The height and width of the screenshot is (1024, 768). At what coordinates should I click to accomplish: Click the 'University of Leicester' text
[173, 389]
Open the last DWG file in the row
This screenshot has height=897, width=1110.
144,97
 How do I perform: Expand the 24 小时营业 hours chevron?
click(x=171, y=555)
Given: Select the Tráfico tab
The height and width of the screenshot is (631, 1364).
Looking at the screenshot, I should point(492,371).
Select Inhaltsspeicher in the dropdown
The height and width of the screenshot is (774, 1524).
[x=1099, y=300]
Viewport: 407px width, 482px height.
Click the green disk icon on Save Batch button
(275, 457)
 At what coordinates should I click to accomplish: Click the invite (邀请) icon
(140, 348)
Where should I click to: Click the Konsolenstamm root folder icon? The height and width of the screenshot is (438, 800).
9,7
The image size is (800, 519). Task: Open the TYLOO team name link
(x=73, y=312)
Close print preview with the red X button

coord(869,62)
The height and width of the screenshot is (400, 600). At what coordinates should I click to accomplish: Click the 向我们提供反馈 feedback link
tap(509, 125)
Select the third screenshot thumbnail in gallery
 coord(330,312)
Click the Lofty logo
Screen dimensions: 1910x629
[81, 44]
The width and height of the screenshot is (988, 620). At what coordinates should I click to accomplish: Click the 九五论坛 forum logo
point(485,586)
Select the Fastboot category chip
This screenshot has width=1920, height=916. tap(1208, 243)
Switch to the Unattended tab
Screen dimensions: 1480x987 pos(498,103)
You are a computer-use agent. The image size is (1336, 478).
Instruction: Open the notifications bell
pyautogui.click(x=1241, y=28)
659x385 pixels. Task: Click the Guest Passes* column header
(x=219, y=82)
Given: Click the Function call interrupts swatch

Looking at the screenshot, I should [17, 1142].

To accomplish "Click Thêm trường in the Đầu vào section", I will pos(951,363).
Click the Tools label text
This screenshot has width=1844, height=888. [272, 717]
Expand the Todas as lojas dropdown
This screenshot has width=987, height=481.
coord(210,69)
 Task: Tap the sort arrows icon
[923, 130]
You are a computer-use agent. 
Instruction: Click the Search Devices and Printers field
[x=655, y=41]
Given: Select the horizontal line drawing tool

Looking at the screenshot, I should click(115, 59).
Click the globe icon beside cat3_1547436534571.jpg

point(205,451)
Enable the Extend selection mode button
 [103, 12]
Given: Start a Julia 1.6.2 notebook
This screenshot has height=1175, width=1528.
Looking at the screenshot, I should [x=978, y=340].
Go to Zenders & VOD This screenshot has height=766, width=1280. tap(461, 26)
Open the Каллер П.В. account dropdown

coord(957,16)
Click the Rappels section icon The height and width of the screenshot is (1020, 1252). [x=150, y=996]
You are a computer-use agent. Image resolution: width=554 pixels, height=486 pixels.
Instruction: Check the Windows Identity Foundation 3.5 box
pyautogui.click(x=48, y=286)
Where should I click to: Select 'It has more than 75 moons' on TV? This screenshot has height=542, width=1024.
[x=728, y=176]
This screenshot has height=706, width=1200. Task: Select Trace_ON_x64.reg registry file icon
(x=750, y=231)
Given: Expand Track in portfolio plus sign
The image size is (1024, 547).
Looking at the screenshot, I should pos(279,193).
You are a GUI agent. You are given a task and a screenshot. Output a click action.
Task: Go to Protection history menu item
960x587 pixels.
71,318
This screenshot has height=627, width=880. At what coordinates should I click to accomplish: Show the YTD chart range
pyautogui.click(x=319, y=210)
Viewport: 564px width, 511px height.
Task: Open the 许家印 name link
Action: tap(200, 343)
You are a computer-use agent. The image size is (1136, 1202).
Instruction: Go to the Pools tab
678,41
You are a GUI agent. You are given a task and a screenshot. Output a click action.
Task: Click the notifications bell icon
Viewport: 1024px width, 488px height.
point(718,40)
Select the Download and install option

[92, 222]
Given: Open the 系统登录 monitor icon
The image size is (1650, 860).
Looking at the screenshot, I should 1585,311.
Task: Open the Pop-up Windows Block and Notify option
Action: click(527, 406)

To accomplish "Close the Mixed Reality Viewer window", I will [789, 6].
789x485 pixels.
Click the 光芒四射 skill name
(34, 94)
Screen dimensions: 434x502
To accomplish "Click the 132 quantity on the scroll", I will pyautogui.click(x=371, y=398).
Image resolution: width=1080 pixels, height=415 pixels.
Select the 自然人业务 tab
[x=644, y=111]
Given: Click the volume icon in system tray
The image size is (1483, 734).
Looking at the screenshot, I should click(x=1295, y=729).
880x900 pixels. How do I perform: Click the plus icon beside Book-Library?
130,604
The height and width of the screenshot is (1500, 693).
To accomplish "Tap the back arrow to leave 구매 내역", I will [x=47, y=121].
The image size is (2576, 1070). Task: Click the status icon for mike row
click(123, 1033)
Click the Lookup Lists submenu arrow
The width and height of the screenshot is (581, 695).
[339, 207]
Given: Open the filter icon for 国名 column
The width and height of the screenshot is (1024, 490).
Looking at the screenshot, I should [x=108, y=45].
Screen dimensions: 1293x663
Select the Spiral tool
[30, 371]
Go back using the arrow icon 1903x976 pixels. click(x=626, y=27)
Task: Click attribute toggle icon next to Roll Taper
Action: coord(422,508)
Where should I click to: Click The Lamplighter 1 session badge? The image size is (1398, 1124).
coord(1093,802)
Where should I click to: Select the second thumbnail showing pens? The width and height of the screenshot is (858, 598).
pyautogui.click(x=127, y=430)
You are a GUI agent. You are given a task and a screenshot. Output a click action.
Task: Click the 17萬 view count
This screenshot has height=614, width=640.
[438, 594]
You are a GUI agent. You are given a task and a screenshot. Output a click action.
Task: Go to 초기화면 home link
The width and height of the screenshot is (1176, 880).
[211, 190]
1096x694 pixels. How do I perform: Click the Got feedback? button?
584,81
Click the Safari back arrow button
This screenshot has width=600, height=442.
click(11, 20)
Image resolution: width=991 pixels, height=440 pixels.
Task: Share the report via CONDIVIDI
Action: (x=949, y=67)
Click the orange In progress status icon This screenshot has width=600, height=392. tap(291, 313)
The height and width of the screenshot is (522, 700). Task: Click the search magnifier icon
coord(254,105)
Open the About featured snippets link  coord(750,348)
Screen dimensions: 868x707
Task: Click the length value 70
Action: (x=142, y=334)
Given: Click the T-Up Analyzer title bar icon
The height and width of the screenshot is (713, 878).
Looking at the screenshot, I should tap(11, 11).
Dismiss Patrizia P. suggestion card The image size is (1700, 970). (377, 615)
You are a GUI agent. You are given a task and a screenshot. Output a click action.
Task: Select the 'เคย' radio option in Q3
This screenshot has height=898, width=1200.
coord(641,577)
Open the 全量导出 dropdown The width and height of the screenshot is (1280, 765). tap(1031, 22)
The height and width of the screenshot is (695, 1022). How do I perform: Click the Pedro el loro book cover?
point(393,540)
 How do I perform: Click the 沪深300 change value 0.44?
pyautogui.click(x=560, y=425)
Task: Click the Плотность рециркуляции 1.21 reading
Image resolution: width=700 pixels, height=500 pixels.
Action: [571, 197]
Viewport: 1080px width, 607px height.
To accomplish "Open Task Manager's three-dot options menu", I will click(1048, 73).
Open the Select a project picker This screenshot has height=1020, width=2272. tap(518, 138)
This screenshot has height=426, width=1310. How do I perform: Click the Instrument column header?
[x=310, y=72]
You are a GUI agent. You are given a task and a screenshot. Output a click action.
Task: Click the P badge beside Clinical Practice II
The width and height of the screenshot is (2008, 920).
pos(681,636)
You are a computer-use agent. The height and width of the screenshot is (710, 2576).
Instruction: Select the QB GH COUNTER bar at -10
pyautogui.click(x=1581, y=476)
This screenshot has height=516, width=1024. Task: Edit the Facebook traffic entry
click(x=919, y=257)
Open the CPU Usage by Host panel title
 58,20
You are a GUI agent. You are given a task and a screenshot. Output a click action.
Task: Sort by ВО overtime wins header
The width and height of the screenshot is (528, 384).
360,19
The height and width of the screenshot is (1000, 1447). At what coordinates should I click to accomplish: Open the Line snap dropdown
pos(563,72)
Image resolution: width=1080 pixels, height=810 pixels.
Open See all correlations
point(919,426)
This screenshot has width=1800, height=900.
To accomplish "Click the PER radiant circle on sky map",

TASK BRIEF: The answer must be the lines from the one containing "The width and height of the screenshot is (528, 384)." through the last line of the records, copied exactly, with nothing else.

YOUR RESPONSE:
The width and height of the screenshot is (528, 384).
360,19
The height and width of the screenshot is (1000, 1447). At what coordinates should I click to accomplish: Open the Line snap dropdown
pos(563,72)
Image resolution: width=1080 pixels, height=810 pixels.
Open See all correlations
point(919,426)
This screenshot has width=1800, height=900.
To accomplish "Click the PER radiant circle on sky map",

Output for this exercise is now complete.